Rowe was originally diagnosed as HIV-positive in April 2015, while living in Edinburgh, after a sexual health clinic informed him that a former partner had the virus.

Doctors said he was coping well with the diagnosis, but became concerned when he refused antiretroviral drugs that can make those infected less contagious, jurors heard.

“He was warned he could be prosecuted for passing [HIV] on or even putting someone at risk of contracting HIV from him,” prosecutors told the court.

Rowe refused to take HIV medication prescribed, meaning he was able to infect others with the virus.

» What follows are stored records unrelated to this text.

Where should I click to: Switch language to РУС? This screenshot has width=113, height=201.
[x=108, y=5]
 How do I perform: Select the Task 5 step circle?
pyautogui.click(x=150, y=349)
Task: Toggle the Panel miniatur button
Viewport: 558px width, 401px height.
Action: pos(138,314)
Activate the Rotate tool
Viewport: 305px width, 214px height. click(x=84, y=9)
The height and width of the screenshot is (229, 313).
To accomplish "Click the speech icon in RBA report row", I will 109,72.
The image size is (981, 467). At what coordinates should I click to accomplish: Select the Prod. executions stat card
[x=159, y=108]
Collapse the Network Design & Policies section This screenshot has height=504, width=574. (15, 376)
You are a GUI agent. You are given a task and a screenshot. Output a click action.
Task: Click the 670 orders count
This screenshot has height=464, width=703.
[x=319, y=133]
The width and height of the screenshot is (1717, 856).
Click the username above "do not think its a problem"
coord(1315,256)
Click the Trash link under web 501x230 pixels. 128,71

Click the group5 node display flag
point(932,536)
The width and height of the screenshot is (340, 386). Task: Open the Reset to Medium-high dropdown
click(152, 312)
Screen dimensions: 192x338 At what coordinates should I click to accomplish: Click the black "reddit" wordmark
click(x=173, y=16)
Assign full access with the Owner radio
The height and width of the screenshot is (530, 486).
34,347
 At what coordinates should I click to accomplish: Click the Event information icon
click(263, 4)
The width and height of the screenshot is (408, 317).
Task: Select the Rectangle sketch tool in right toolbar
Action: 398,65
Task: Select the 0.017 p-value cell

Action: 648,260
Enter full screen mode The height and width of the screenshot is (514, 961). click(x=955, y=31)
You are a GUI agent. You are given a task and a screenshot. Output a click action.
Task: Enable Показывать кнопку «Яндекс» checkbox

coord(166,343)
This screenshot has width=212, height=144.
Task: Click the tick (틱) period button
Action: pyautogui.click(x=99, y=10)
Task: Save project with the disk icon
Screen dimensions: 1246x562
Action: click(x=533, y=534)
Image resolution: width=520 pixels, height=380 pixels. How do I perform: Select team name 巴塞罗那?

People with HIV who take appropriate medication have an undetectable viral load and cannot infect others.

The court heard that Rowe believed he could cure himself of HIV by drinking his own urine and keeping to a vegan diet.

He frequently used Grindr to meet men, often insisting on unprotected penetrative sex.

Grindr (Photo by Leon Neal/Getty Images)

Grindr (Photo by Leon Neal/Getty Images)

In a taped police interview, one victim said: “He asked for sex and I gave him oral sex. He asked for more and I said no, and he started to get angry.

“I was saying: ‘I don’t really want to do it. It’s horrible to do it in a car in the middle of nowhere.’ I was getting angry.

“It was horrible really – I just felt like I had to do it.”

Rowe and the victim then went on to have unprotected anal sex outdoors, which ended when it was interrupted by a passing cyclist.

Rowe subsequently refused to get out of the complainant’s car when he was driven home and tried to bully him into having sex by some bins.

“It felt like an hour with him just going on and on. I felt very vulnerable. I didn’t know anyone around (that area),” the victim said.

“I was thinking this is all going to happen and I’m going to have to go to work tomorrow and explain a black eye.

“He was telling me: ‘This would all be over if you had just done it when I said and we had just carried on.’”

The victim was diagnosed with HIV in January 2016.

Rowe will be sentenced at a later date.